Éducation

Un problème d’apprentissage ou d’enseignement ?

Nombre d’enfants québécois qui ont du mal à lire reçoivent à tort un diagnostic de dyslexie, alors qu’ils sont en réalité victimes de méthodes d’enseignement désuètes, croit Monique Brodeur, doyenne de la faculté des sciences de l’éducation de l’Université du Québec à Montréal (UQAM).

« Le curriculum de l’école québécoise primaire doit être réformé en ce qui a trait aux premiers apprentissages en lecture pour tenir compte de l’état actuel des connaissances, plaide-t-elle. Grâce aux recherches, nous savons aujourd’hui beaucoup mieux comment aider les enfants à apprendre à lire, y compris ceux qui ont un problème d’apprentissage. Seulement, dans les écoles, ces stratégies ne sont pas mises en application. »

Selon elle, c’est d’autant plus important d’y voir « que les premiers apprentissages en lecture sont déterminants pour la réussite scolaire ».

Josée Scalabrini, présidente de la Fédération des syndicats de l’enseignement, est tout à fait de cet avis. « On échappe des enfants. Des ajustements doivent être faits pour tenir compte de ce que nous a enseigné la recherche depuis la réforme. »

UN ENSEIGNEMENT PLUS EXPLICITE 

Mais quel est le problème ? Line Laplante, professeure de didactique à l’UQAM, explique qu’on s’en remet trop à la technique du mot-étiquette. S’il est bien d’enseigner à des enfants des mots qu’il reconnaîtra d’un seul coup d’œil, instantanément – suivant la technique des mots-étiquettes –, il est également important de leur enseigner de façon explicite la correspondance entre les lettres et les sons.

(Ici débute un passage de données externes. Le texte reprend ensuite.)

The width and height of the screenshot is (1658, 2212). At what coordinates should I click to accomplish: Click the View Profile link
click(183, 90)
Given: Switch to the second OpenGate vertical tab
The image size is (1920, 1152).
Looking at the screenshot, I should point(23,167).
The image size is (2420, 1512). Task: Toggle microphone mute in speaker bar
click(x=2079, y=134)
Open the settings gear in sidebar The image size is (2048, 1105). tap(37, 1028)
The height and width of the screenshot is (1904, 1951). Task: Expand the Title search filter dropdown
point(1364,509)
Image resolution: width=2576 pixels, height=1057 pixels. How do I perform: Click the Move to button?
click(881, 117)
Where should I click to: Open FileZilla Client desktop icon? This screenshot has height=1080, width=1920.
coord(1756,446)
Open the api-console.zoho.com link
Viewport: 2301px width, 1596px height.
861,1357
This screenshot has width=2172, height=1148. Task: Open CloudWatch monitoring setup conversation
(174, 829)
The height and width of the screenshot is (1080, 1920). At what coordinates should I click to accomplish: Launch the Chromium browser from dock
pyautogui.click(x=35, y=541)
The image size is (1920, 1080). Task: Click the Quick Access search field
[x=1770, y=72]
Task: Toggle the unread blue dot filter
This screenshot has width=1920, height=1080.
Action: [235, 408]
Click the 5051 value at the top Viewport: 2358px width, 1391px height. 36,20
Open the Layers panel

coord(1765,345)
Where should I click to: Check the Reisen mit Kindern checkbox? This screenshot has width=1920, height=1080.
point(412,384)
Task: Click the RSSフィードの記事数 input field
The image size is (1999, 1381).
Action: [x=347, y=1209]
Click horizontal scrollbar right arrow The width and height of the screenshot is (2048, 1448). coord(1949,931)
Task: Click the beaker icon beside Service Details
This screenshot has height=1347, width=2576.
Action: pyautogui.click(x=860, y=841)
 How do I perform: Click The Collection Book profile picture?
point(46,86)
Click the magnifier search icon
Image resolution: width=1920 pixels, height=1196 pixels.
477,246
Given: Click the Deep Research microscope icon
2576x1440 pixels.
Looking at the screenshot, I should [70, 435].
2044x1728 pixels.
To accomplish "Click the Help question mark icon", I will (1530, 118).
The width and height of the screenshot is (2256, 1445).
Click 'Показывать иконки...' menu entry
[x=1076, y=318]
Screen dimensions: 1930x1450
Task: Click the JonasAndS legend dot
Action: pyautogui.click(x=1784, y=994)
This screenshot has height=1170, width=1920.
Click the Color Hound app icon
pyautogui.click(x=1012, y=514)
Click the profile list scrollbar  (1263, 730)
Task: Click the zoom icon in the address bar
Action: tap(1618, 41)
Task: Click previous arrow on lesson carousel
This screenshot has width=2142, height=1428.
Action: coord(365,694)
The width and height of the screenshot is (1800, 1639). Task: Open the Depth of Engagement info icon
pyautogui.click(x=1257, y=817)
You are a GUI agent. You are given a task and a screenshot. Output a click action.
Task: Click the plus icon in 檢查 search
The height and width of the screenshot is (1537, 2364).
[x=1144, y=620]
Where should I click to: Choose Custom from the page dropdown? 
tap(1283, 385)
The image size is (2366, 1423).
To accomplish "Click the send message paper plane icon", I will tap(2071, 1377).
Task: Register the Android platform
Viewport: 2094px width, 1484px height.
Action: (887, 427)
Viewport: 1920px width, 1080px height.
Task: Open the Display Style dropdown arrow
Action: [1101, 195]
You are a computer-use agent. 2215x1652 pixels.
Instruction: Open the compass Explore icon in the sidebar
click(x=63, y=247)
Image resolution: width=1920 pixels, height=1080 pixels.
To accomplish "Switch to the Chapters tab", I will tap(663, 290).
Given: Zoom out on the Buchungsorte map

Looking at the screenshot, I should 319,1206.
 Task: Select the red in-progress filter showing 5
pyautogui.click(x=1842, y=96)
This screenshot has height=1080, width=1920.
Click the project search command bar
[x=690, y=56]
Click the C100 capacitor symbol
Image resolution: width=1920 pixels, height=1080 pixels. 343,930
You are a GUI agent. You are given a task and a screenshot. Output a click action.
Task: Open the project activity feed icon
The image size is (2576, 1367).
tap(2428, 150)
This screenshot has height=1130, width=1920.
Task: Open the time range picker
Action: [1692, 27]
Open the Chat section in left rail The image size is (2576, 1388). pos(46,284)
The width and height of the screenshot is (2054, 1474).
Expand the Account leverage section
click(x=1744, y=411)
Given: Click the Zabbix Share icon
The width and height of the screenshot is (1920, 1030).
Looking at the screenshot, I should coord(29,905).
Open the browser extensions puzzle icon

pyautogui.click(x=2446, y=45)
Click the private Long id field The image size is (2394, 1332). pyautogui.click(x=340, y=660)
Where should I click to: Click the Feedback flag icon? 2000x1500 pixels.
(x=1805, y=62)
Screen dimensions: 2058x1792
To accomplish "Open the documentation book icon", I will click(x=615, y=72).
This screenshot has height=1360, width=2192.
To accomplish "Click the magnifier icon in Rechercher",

Par exemple, pour lire le mot « sapin » : le son que fait le « s », que « s » et « a » fait « sa », et ainsi de suite…

C’est encore enseigné, mais souvent en passant, en mettant nettement en priorité les mots-étiquettes, regrette Mme Laplante. 

« Ça va pour les élèves forts, mais les enfants à risque ont besoin d’un enseignement plus explicite. »

— Line Laplante, professeure de didactique à l'UQAM

La réforme pédagogique a beaucoup insisté sur la communication, sur la compréhension du sens d’un texte. Tout cela est essentiel, certes, mais selon Mme Laplante, il est tout aussi important de s’attarder aux bases.

Mme Scalabrini explique que des enseignants ont cru, à tort, qu’ils devaient suivre à la lettre les préceptes de la réforme. 

« Heureusement, des enseignants ont été délinquants et s’en sont éloignés, et j’en suis très heureuse. On a trop mis de côté l’enseignement explicite, il faut y revenir, aider les élèves à reconnaître les syllabes et les sons. »

Il y a quelques années, le ministère de l’Éducation, sensibilisé à l’importance de cet enjeu, avait réuni un comité d’experts.

Au gré des changements de gouvernement, l’idée est restée lettre morte.